Standard Complexity Classes#

While the big-O bound for any function \(f\) can be defined by any other valid function \(g\), in computer science we generally only talk about the following complexity classes (shown in increasing order of complexity):

  1. \(O(1)\): Constant time – While the input size increases, the function’s runtime is unaffected.

  2. \(O(\log(n))\): Logarithmic time

  3. \(O(n)\): Linear time

  4. \(O(n\log(n))\): Log-linear time

  5. \(O(n^2)\): Quadratic time

  6. \(O(n^p)\): Polynomial time, for some \(p > 2\)

  7. \(O(p^n)\): Exponential time

  8. \(O(n!)\): Factorial time

Here is a visualization of a few of these classes:

Big-O Complexity Classes

Big-O Scales

Source: here

The second image plots two functions with the same leading coefficient, but one has added terms of a lower order. The second function is asymptotically equivalent to the first, but the added terms make it grow faster for small values of \(n\). This is why we only care about the leading term when determining Big-O complexity.

Big-O Properties#

Based on this definition, we get a few interesting properties as a consequence:

Definition 2: Transitivity Property#

For three functions \(f, g, h\) all on \(\mathbb{R}_+\), if \(f(n) \in O(g(n))\) and \(g(n) \in O(h(n))\), then \(f(n) \in O(h(n))\).

A result of the transitivity property is that a function \(f\) does not have a unique big-O bound, as we can always come up with faster-growing functions than \(f\). However, in computer science we normally want the tightest Big-O bound in order to formalize what realistically happens “in the worst case.”

Definition 3: Law of Addition#

If \(f(n) = f_1(n) + f_2(n)\) for some functions \(f_1, f_2\) such that \(f_2(n) \in O(f_1(n))\), then \(f(n) \in O(f_1(n))\).

In words, this means that we only care about the fastest growing part of a function to determine its Big-O complexity. So if \(f(n) = 5n^3 + 2n\), then \(f(n) \in O(n^3)\) (i.e., we can disregard the \(2n\) term, as asymptotically \(5n^3\) becomes much larger than \(2n\)).

Definition 4: Logarithmic Equivalence (Change of Base Rule for Logarithms)#

If \(f(n) = \log_p(n)\) and \(g(n) = \log_q(n)\) for two bases \(p, q \in \mathbb{N}\), then \(f(n) \in O(g(n))\) and \(g(n) \in O(f(n))\).

To show that this is true, recall the log rule that \(\log_a(b) = \frac{\log(b)}{\log(a)}\) where \(\log\) is the natural log. Given this, \(f(n) = \frac{1}{\log(p)}\log(n)\) and \(g(n) = \frac{1}{\log(q)}\log(n)\), and thus \(f(n)\) and \(g(n)\) are equivalent up to a constant.
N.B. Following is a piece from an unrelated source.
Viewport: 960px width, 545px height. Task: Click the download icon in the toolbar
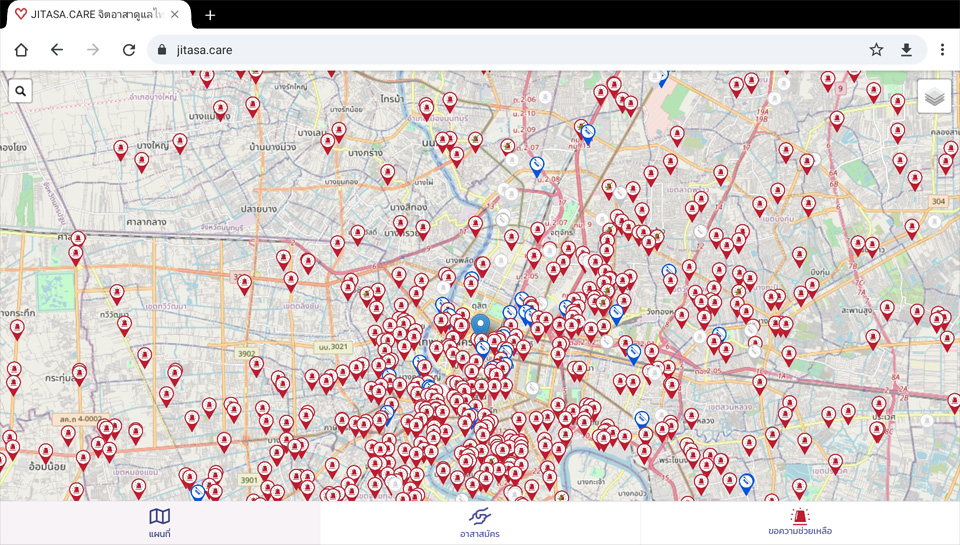pos(906,50)
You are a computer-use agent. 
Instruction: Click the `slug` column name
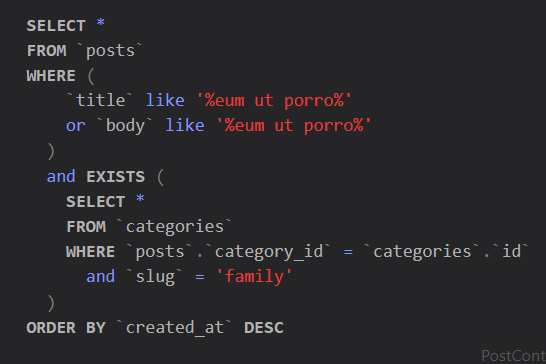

This formula holds in general for any log base, not just natural logs.

Code Examples#

Forward-Backward Algorithm#

alpha[0]['<START>'] = 1
for t in range(1, T):
    for s_j in states:
        alpha[t][s_j] = A[j, x_t] * sum(B[k, j] * alpha[t-1][s_k] for s_k in states)

This is the forward-backward algorithm. Do not worry about what the function does for now. Instead, focus on the runtime analysis. We multiply the number of iterations of all three loops: the outer loop (\(T\) iterations), the inner loop (\(J\) iterations), and the implicit loop in the summation (\(J\) iterations). As such, ForwardBackward is in \(O(J^2 T)\).